Fig. 2. Loss of epithelial Sprouty2 results in expansion of colonic tuft and goblet cell numbers.

a Deletion of Sprouty2 in Spry2^IEKO mice was confirmed by qPCR and western blot of colonic homogenates. b Tuft (Dclk1, Trpm5, and Il25), c enteroendocrine (Chga), d goblet (Muc2 and Tff3), e stem (Lgr5 and Lrig1), and f absorptive enterocyte (Car2 and Aqp8) markers were measured in Spry2^IEKO colonic homogenates by qPCR. g Tuft (Dclk1⁺; in red), h enteroendocrine (ChgA⁺; in red), and i goblet (Muc2⁺; in red) cells were quantified by immunofluorescence staining of distal colonic sections.
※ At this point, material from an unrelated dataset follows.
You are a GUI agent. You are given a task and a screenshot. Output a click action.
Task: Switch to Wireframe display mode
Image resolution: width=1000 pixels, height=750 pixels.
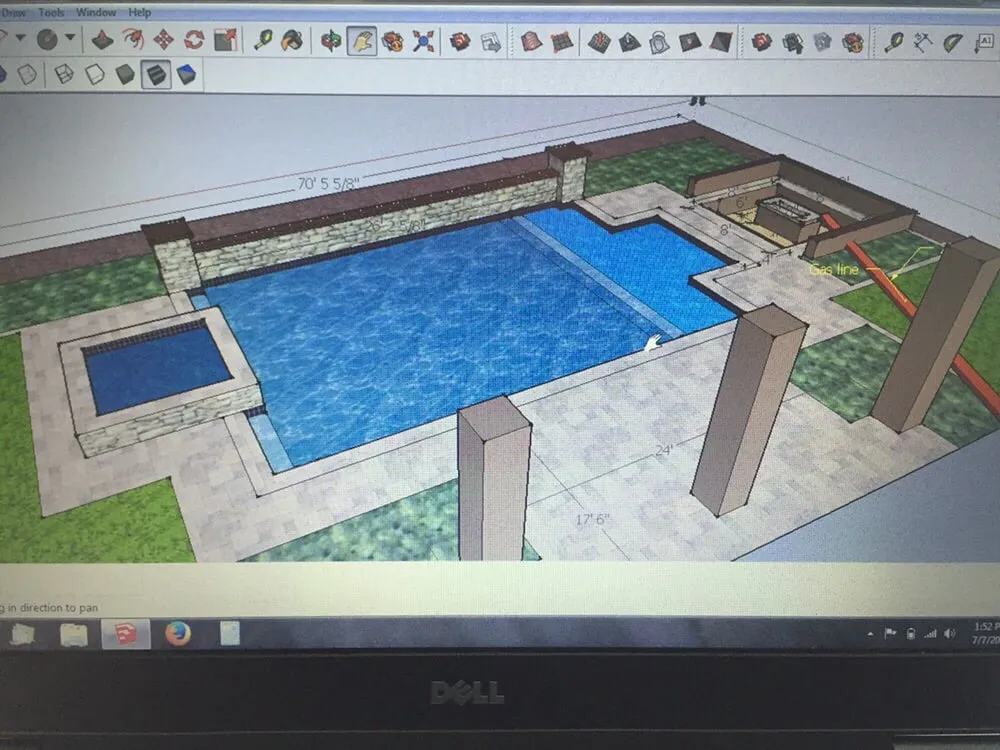click(64, 74)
Green = E-cadherin. Scale bar = 25 µm. j Proliferation (Ki67+), k apoptosis (TUNEL+), and l crypt length were quantified in distal colons. Data are presented as mean ± SEM. Analyzed by two-sided t test. *p < 0.05; **p < 0.01; ***p < 0.001; ****p < 0.0001. Exact p values where appropriate are as follows b Dclk1 p = 0.0065; Trpm5 p = 0.0203; Il25 p = 0.0046; d Muc2 p = 0.0124; Tff3 p = 0.0099; g p = 0.0002. Number of mice analyzed, from five independent litters, in each panel as follows: a 16 per group; b Dclk1 19 FF, 14 KO; Trpm5 16 FF, 12 KO; Il25 15 FF, 13 KO; c 14 FF, 9 KO; d Muc2 17 FF, 13 KO; Tff3 17 FF, 13 KO; e, f 14 FF, 9 KO; g 10 FF, 8 KO; h 14 FF, 8 KO; i 7 FF, 7 KO; and j–l 7 FF, 6 KO.